• [What is expected]: List each line in the records below that contains the word "Click".

---- Data provided

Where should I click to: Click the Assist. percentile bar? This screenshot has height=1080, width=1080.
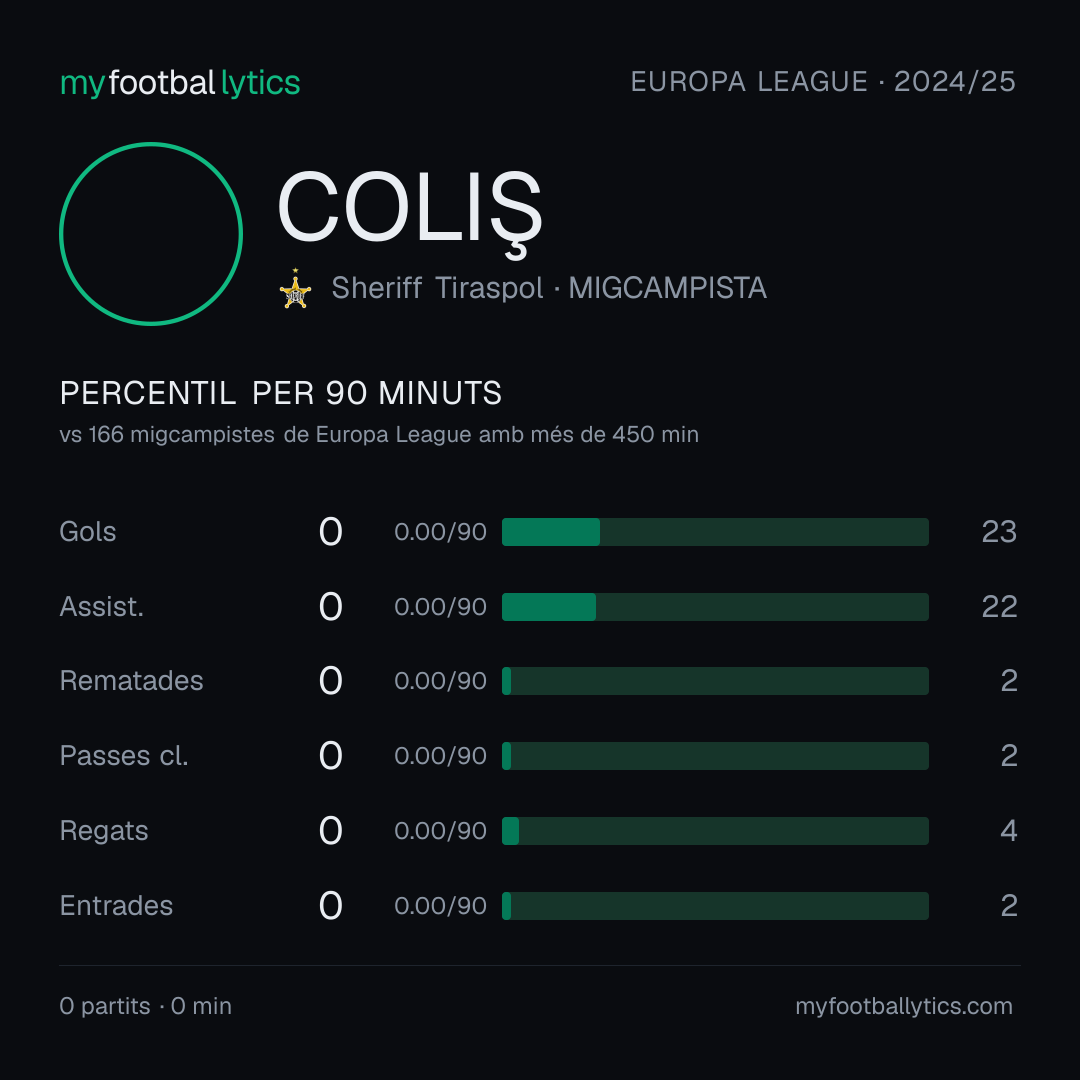tap(715, 607)
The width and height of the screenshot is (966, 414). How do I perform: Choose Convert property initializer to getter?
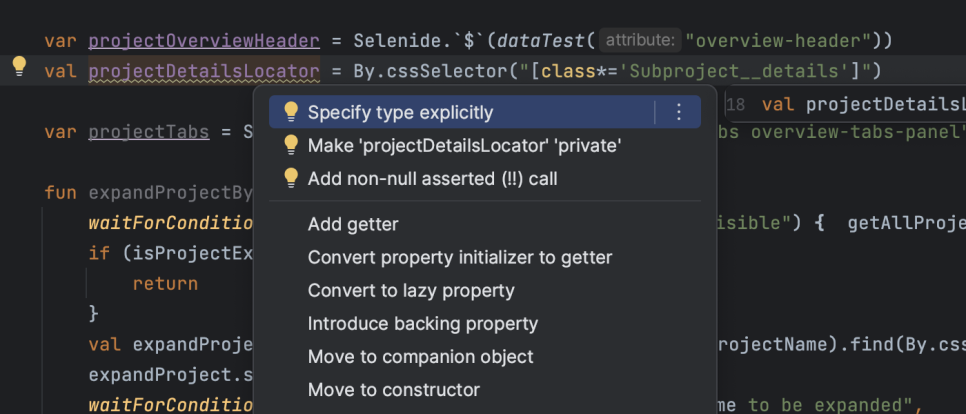tap(460, 257)
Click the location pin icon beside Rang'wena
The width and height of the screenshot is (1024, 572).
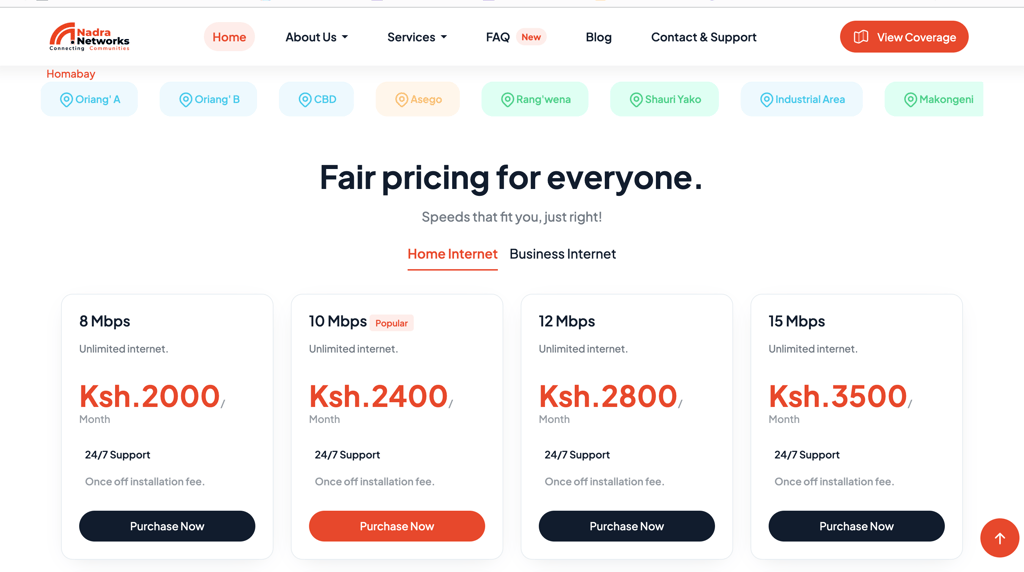[507, 99]
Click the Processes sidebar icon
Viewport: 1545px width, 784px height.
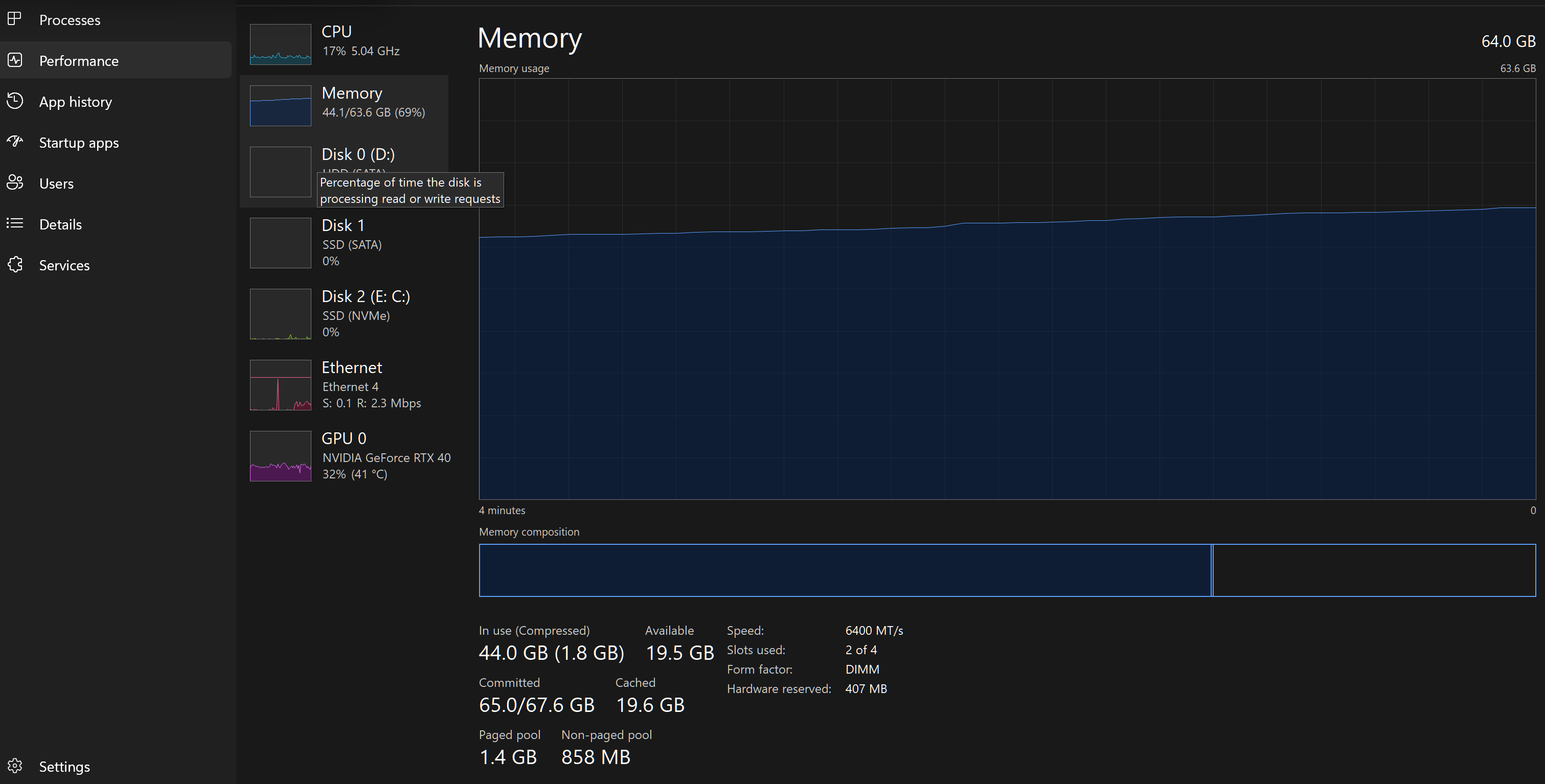coord(15,19)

--------

• [Exercise answer]:
Where should I click to: Click the Assist. percentile bar? This screenshot has height=1080, width=1080.
Click the location pin icon beside Rang'wena
Click the Processes sidebar icon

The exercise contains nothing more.